Thom Browne is a man who likes rules. He always couches the fey and whimsy of his menswear in the meat-and-potatoes respectability of the classic suit - and for Moncler Gamme Bleu, he has a whole new set of rules to strain against, those of sportswear. What happens when you collide sports with suiting? Well, you end up on a terribly English fox-hunt, of course - that's where the tailored suit originated in the eighteenth-century, so it isn't a far flung conclusion.
In case you were left in any doubt when the knee-high boots, jodhpurs and hunting pinks began to appear, Browne sent his pack of A/W Moncler Gamme Bleu models out dragging reluctant foxhounds in front of a phalanx of horses that could have been lifted straight from a Stubbs painting.

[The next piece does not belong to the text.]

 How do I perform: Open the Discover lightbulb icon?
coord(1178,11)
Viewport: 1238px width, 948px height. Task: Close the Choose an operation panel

I'm not sure how many cut-away coats came with down-stuffed sleeves back then, or their tails padded into a train-cum-duvet in Royal Stuart tartan - those of course are Browne's idiosyncratic asides, a way to knock the stuffing out of modern masculinity.
At Moncler, that stuffing-knocking is always metaphorical. The house is best known for those feather-insulated coats, and with Milan turning up the volume on everything above the waist, they felt especially relevant for next season. Browne deconstructed them, combining them with ultra-trad English country wear such as the Norfolk jacket or Harris tweed blazer, sometimes cross-hatching quilting across his whole outfit and sometimes choosing to emphasis only parts (the sleeves, especially, came in for the Michellin Man treatment).
In shiny nylon they were reminiscent of Sloane Ranger apparel, and indeed will be worn as is by many Moncler fans rather than Browne fanatics. That was another clever move: Browne's niche can only run so deep, and for all the men brave enough to don his gay apparel, there are many more hankering after classic outwear his hand has barely altered. More's the shame for the world's streets.